For my next Reading To Write class I need to write a scene where one of my characters wants something from another one. I'm surprised at what I wrote for that this morning. Perhaps I was influenced by 'In The Cut' by Susanna Moore that I started reading this morning.
Maybe it was the Sarah Selecky daily exercise I did early: Write five sentences by an author you admire over and over for at least 10 minutes. Mine, from 'In a Strange room' by Damon Galgut, were:

"Why is violence always so easy to imagine but tenderness stays locked in words for me…Maybe horror is felt more easily from home…If your own pain is interesting to you, how much more detached will you be from someone else's pain…He has the air of someone holding his breath…Committed to a situation of which the outcome is unknown, travel and love have this much in common."

After writing them twice I knew them word for word and felt a strange power as I repeated them without thinking of the words but of all the paths these ideas could take in their own story.
Lunchtime-ish

At 13:09 I took off my watch. Everything here will happen on body time.

Now
And now, almost time to turn on lights, I can reflect: I've done my "homework", a couple of writing prompt exercises, another draft of a story I've been working on for years, and wrote up my notes about a new one.



Soon I'm meeting the other two guests at the restaurant downstairs, and tomorrow I get to do it all over again.

Thursday, 22 August 2013

Touched

Fruit for sale on the roadside in Surat Thani, the rows and rows rows and rows of black and white portraits in the Tol Sleng museum, rough floorboards underneath hammocks by the Mekong, paper serviette holders on the tables in Nha Trang, the drug dealers' ziplock pouches a quiet man in Jaiselmer slips our silver jewellery into.

The rockers of an empty chair on a front porch in Cuba.

Things that are dusty: teeth hair socks boots fingernails, hiking on the Australian Alps Walking Track until you get to the YHA in Thredbo three weeks later and wear your dirty thongs to the communal showers. You talk about the colour of the water going down the drain, about walls.
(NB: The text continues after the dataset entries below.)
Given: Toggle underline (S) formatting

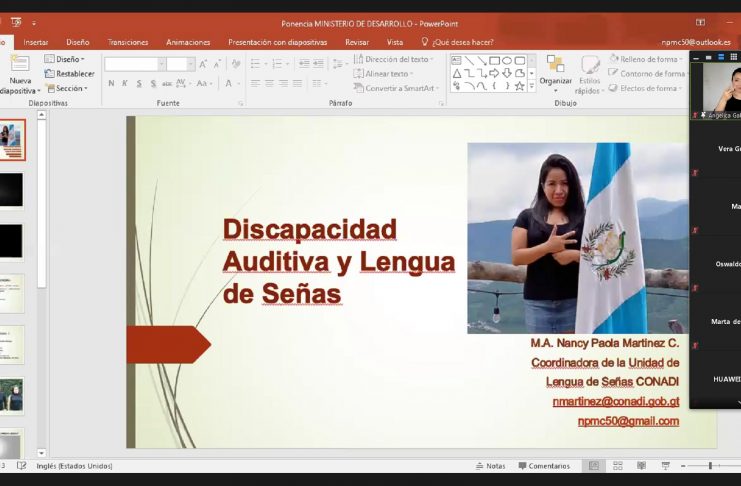Looking at the screenshot, I should click(x=138, y=84).
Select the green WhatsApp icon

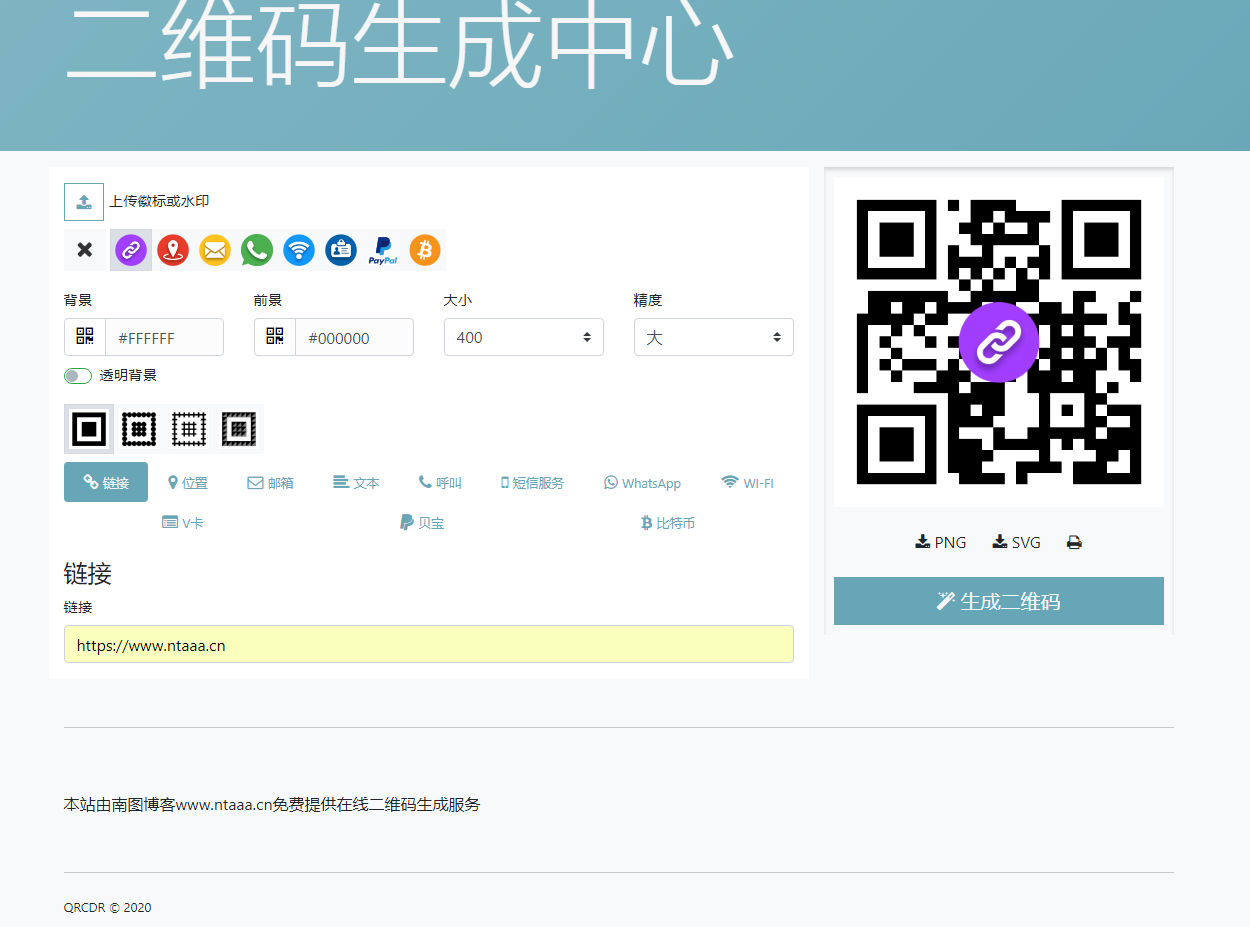pos(256,250)
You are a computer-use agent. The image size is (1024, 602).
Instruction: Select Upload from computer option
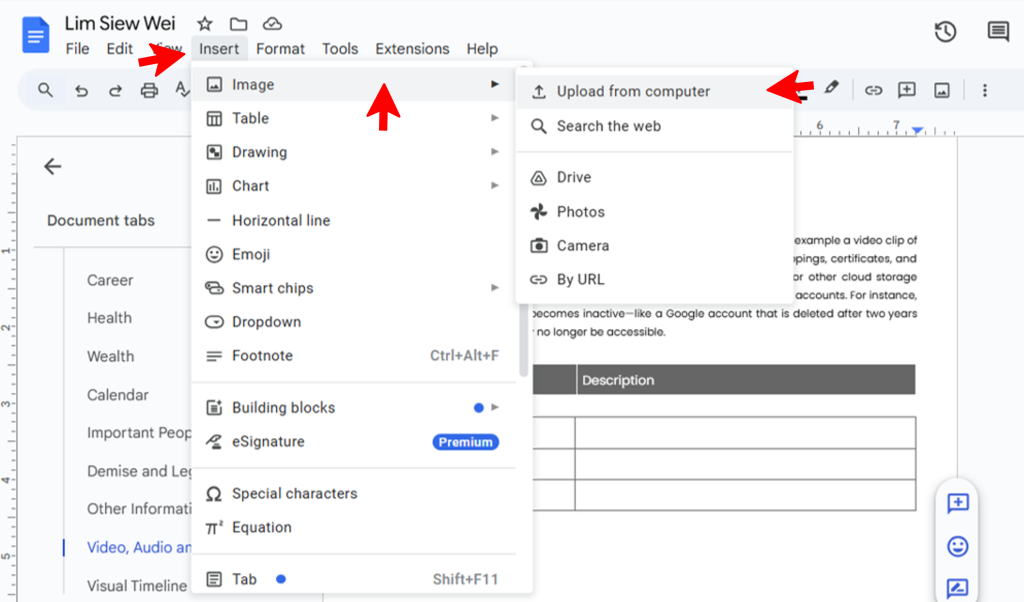(x=633, y=92)
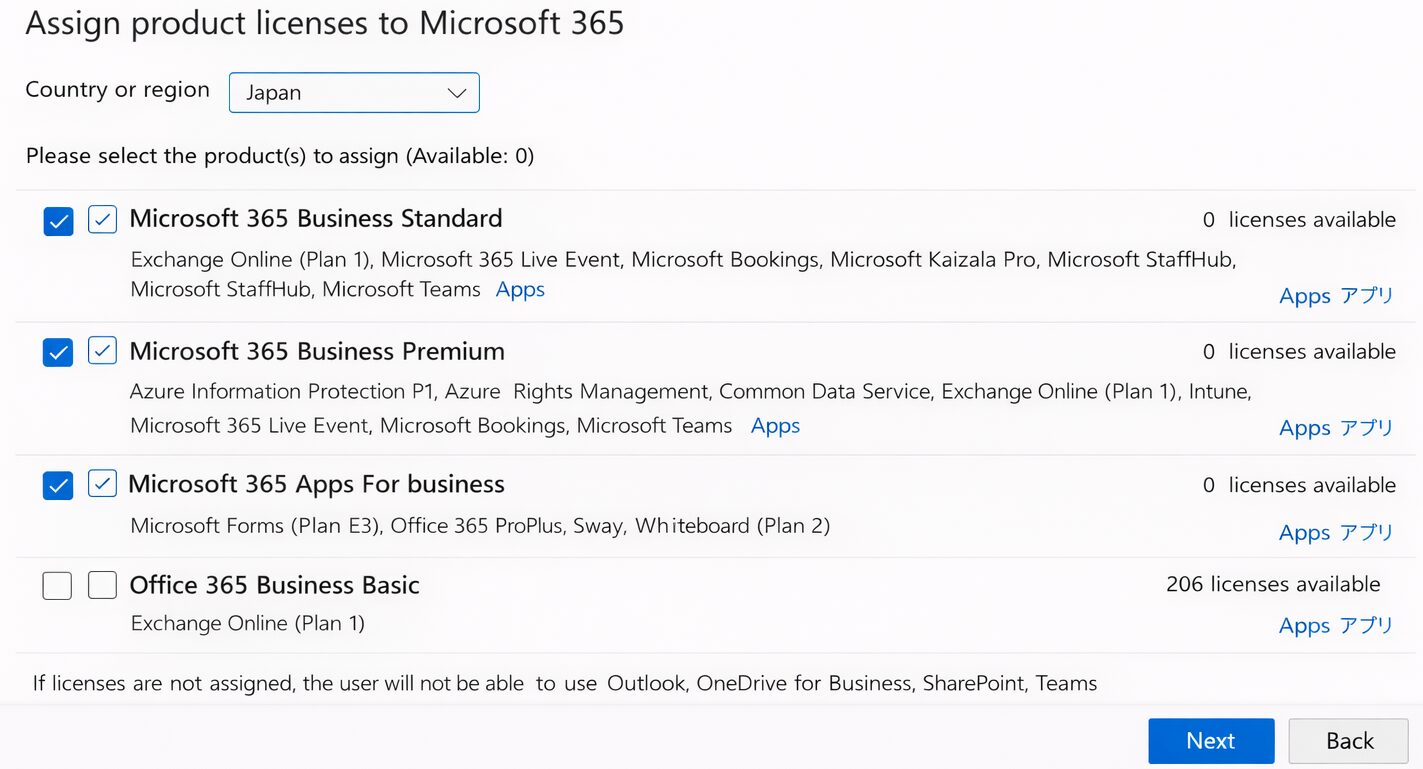Check the second checkbox beside Office 365 Business Basic
Viewport: 1423px width, 769px height.
(x=102, y=585)

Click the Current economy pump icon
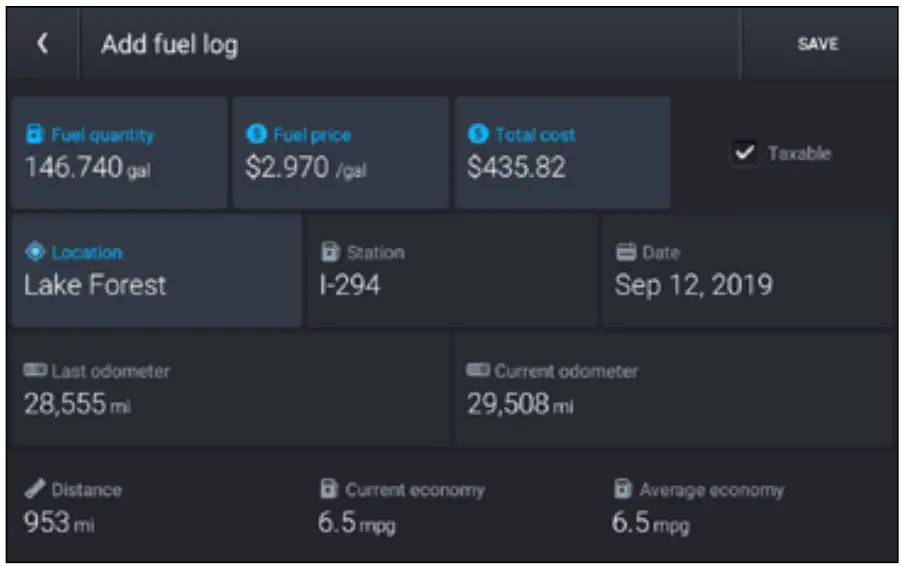point(329,489)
There's no view like the wild brumbies as you bathe, no trangia to light, no billy to boil, no tent poles to click or spiders to keep out or sleeping and waking by the moon and the sun, climbing tree trunks that have collapsed across your path, banging your stick to get a long thick snake lazing in the sun's heavy heat to move out of your way. No more climbing a mountain to get a signal and check if anyone has left a warning message about the fires you can smell.

Almost city clean. Fresh clothes that were saved in a plastic bag at the bottom of your pack. A man behind a bar in an ironed shirt, two beers, two plates of fresh food, the noise of people ordering more drinks, talking about photos, weather, where they're going next. Talking about showers that aren't hot enough, steak that's undercooked, wine that's too dry, what they're children said today. Looking forward to the drive tomorrow.

And us. Creased and coloured despite the sunscreen we rubbed in with our filthy hands. Familiar aching in our lower backs, our calves, our thighs. Our toes wriggling in their freedom, knowing back in the room, beside our packs, the settled achievement of our boots' latest layer of dust.



Response to Sarah Selecky writing prompt to write a list titled: Things that are dusty.